• WRITTEN REQUEST: Copy out, word for word, only the portion of the rows that opens with the line containing "Viewport: 666px width, 533px height." and closes with the last of the rows, including both of those lines.
========
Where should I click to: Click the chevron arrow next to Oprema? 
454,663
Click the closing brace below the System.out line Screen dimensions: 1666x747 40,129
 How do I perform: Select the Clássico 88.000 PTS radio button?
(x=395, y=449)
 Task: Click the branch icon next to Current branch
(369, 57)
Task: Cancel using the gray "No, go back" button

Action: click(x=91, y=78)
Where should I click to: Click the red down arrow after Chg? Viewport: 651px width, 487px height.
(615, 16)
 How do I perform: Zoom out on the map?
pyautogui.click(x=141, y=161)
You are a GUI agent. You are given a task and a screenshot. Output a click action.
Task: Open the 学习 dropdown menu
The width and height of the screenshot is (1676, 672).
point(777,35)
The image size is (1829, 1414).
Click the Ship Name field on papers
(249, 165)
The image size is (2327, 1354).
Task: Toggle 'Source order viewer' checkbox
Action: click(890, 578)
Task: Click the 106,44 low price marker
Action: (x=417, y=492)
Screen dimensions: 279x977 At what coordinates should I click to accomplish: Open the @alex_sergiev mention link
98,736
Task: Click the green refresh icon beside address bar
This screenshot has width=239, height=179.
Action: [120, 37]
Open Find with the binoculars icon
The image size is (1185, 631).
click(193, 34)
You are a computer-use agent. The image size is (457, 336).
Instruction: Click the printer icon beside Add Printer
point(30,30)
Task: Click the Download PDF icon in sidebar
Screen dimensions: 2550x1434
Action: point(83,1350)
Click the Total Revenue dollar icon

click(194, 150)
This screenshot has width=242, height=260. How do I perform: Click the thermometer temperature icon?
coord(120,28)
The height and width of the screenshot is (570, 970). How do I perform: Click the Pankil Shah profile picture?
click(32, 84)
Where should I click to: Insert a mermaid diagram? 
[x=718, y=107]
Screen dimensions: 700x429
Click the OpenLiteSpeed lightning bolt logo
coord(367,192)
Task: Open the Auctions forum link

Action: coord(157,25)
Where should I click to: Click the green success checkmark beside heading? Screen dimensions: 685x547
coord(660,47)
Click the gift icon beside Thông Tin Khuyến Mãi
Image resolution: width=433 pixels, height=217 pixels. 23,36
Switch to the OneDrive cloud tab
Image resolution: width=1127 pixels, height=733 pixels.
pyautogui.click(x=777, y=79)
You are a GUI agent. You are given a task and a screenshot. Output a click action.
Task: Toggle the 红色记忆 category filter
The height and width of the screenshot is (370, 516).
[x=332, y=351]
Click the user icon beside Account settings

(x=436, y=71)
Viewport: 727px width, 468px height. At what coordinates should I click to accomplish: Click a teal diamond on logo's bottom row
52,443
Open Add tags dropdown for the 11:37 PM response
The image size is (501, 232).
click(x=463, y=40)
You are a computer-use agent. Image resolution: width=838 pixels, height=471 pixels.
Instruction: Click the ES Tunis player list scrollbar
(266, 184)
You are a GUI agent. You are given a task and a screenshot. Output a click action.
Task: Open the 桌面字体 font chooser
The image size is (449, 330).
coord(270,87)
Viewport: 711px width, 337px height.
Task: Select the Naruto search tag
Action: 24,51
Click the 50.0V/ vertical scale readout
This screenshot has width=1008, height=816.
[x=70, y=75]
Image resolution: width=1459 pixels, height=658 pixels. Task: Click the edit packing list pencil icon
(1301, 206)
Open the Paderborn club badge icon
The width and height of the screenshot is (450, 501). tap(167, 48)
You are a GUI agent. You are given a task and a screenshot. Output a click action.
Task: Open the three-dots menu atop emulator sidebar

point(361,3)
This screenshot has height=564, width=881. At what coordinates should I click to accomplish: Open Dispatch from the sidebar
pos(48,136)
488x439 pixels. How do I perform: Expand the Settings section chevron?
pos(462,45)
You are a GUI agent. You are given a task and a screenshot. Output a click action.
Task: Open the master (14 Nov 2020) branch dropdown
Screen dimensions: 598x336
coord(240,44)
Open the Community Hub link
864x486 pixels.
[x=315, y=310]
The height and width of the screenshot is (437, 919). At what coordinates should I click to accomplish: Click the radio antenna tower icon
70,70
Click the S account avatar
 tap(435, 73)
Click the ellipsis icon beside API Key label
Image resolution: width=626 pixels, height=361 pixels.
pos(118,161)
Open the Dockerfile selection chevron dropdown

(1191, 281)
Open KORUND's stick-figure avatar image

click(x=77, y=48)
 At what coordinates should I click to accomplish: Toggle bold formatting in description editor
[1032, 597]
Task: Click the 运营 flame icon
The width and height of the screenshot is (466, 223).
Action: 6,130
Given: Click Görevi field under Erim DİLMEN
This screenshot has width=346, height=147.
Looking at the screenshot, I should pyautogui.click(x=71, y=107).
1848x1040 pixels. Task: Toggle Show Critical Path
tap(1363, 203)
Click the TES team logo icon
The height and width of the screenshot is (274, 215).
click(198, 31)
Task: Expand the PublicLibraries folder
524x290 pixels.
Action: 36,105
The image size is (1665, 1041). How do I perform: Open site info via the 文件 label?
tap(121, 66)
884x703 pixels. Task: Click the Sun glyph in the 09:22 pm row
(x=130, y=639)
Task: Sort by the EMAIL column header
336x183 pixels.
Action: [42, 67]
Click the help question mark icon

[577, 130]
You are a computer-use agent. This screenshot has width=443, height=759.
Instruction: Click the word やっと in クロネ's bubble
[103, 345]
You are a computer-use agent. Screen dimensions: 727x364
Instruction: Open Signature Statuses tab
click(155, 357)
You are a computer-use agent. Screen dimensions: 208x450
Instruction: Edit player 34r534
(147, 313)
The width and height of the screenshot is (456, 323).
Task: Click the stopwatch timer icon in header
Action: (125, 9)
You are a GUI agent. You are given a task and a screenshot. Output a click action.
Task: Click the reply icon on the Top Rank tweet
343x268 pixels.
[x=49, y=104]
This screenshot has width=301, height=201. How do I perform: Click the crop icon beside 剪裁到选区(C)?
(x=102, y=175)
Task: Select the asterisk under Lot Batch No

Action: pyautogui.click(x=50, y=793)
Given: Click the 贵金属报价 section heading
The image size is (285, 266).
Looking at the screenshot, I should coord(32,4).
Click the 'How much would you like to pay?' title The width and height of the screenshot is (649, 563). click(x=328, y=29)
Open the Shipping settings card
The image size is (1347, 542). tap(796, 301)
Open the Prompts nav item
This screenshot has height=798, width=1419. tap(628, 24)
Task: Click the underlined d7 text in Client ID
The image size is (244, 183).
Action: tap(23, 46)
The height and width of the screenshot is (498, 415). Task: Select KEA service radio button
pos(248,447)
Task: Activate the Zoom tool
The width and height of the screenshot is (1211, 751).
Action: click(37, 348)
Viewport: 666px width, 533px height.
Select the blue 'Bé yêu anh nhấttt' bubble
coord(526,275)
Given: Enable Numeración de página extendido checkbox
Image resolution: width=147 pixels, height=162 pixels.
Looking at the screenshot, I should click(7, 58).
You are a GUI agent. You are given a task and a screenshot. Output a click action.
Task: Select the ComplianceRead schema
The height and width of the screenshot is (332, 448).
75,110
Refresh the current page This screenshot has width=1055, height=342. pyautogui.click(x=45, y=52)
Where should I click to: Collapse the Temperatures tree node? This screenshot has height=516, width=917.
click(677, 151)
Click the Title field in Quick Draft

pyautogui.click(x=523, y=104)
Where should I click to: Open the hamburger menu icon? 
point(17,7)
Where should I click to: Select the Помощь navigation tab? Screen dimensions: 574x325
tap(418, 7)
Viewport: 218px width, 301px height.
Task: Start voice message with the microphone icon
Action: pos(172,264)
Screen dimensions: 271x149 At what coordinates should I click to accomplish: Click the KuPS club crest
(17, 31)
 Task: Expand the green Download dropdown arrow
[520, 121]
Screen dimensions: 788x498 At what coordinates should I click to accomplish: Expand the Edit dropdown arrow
========
• EXPECTED OUTPUT:
Viewport: 666px width, 533px height.
Select the blue 'Bé yêu anh nhấttt' bubble
coord(526,275)
Given: Enable Numeración de página extendido checkbox
Image resolution: width=147 pixels, height=162 pixels.
Looking at the screenshot, I should click(7, 58).
You are a GUI agent. You are given a task and a screenshot. Output a click action.
Task: Select the ComplianceRead schema
The height and width of the screenshot is (332, 448).
75,110
Refresh the current page This screenshot has width=1055, height=342. pyautogui.click(x=45, y=52)
Where should I click to: Collapse the Temperatures tree node? This screenshot has height=516, width=917.
click(677, 151)
Click the Title field in Quick Draft

pyautogui.click(x=523, y=104)
Where should I click to: Open the hamburger menu icon? 
point(17,7)
Where should I click to: Select the Помощь navigation tab? Screen dimensions: 574x325
tap(418, 7)
Viewport: 218px width, 301px height.
Task: Start voice message with the microphone icon
Action: pos(172,264)
Screen dimensions: 271x149 At what coordinates should I click to accomplish: Click the KuPS club crest
(17, 31)
 Task: Expand the green Download dropdown arrow
[520, 121]
Screen dimensions: 788x498 At what coordinates should I click to accomplish: Expand the Edit dropdown arrow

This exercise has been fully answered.